WORK REQUEST: Please print every record below exactly as it reads.

[GIVEN RECORDS — start]

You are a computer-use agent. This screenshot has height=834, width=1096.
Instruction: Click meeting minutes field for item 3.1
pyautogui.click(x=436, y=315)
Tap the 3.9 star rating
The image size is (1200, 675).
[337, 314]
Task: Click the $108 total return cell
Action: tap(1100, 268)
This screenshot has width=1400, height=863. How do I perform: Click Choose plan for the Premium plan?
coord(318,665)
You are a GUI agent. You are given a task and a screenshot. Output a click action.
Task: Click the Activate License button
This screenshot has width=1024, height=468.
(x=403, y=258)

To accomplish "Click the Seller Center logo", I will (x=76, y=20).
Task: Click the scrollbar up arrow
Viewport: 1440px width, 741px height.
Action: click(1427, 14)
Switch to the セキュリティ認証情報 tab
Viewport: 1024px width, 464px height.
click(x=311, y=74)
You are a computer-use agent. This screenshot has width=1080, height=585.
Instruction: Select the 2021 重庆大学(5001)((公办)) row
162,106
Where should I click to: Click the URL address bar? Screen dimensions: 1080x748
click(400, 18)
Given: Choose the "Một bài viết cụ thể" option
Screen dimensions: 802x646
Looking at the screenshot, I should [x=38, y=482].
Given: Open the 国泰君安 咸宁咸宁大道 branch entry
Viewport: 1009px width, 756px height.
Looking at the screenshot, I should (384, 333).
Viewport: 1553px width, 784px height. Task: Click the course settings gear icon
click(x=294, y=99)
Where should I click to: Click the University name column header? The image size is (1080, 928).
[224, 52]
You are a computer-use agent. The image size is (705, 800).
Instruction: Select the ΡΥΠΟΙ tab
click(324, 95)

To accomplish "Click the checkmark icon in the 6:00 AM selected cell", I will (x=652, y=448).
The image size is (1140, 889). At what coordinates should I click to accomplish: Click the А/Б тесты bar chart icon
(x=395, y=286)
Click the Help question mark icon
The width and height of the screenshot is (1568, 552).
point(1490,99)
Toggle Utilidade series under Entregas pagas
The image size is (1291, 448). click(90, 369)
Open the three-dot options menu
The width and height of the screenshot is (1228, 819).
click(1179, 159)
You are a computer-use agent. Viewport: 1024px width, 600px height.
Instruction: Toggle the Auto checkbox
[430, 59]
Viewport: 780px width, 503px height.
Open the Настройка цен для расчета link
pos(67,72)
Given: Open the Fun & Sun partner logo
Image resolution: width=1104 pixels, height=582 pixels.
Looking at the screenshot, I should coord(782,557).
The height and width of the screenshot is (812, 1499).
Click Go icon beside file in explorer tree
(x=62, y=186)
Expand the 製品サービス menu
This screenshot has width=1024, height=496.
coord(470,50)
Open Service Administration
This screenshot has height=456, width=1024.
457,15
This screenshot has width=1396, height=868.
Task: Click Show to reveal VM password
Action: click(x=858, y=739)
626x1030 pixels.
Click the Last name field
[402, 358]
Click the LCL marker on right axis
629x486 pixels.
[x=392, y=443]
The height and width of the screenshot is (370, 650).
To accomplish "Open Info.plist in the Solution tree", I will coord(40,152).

[GIVEN RECORDS — finish]

SOLUTION TO THE PROBLEM:
You are a computer-use agent. This screenshot has height=834, width=1096.
Instruction: Click meeting minutes field for item 3.1
pyautogui.click(x=436, y=315)
Tap the 3.9 star rating
The image size is (1200, 675).
[337, 314]
Task: Click the $108 total return cell
Action: tap(1100, 268)
This screenshot has width=1400, height=863. How do I perform: Click Choose plan for the Premium plan?
coord(318,665)
You are a GUI agent. You are given a task and a screenshot. Output a click action.
Task: Click the Activate License button
This screenshot has width=1024, height=468.
(x=403, y=258)

To accomplish "Click the Seller Center logo", I will (x=76, y=20).
Task: Click the scrollbar up arrow
Viewport: 1440px width, 741px height.
Action: click(1427, 14)
Switch to the セキュリティ認証情報 tab
Viewport: 1024px width, 464px height.
click(x=311, y=74)
You are a computer-use agent. This screenshot has width=1080, height=585.
Instruction: Select the 2021 重庆大学(5001)((公办)) row
162,106
Where should I click to: Click the URL address bar? Screen dimensions: 1080x748
click(400, 18)
Given: Choose the "Một bài viết cụ thể" option
Screen dimensions: 802x646
Looking at the screenshot, I should [x=38, y=482].
Given: Open the 国泰君安 咸宁咸宁大道 branch entry
Viewport: 1009px width, 756px height.
Looking at the screenshot, I should (384, 333).
Viewport: 1553px width, 784px height. Task: Click the course settings gear icon
click(x=294, y=99)
Where should I click to: Click the University name column header? The image size is (1080, 928).
[224, 52]
You are a computer-use agent. The image size is (705, 800).
Instruction: Select the ΡΥΠΟΙ tab
click(324, 95)

To accomplish "Click the checkmark icon in the 6:00 AM selected cell", I will (x=652, y=448).
The image size is (1140, 889). At what coordinates should I click to accomplish: Click the А/Б тесты bar chart icon
(x=395, y=286)
Click the Help question mark icon
The width and height of the screenshot is (1568, 552).
point(1490,99)
Toggle Utilidade series under Entregas pagas
The image size is (1291, 448). click(90, 369)
Open the three-dot options menu
The width and height of the screenshot is (1228, 819).
click(1179, 159)
You are a computer-use agent. Viewport: 1024px width, 600px height.
Instruction: Toggle the Auto checkbox
[430, 59]
Viewport: 780px width, 503px height.
Open the Настройка цен для расчета link
pos(67,72)
Given: Open the Fun & Sun partner logo
Image resolution: width=1104 pixels, height=582 pixels.
Looking at the screenshot, I should coord(782,557).
The height and width of the screenshot is (812, 1499).
Click Go icon beside file in explorer tree
(x=62, y=186)
Expand the 製品サービス menu
This screenshot has width=1024, height=496.
coord(470,50)
Open Service Administration
This screenshot has height=456, width=1024.
457,15
This screenshot has width=1396, height=868.
Task: Click Show to reveal VM password
Action: click(x=858, y=739)
626x1030 pixels.
Click the Last name field
[402, 358]
Click the LCL marker on right axis
629x486 pixels.
[x=392, y=443]
The height and width of the screenshot is (370, 650).
To accomplish "Open Info.plist in the Solution tree", I will coord(40,152).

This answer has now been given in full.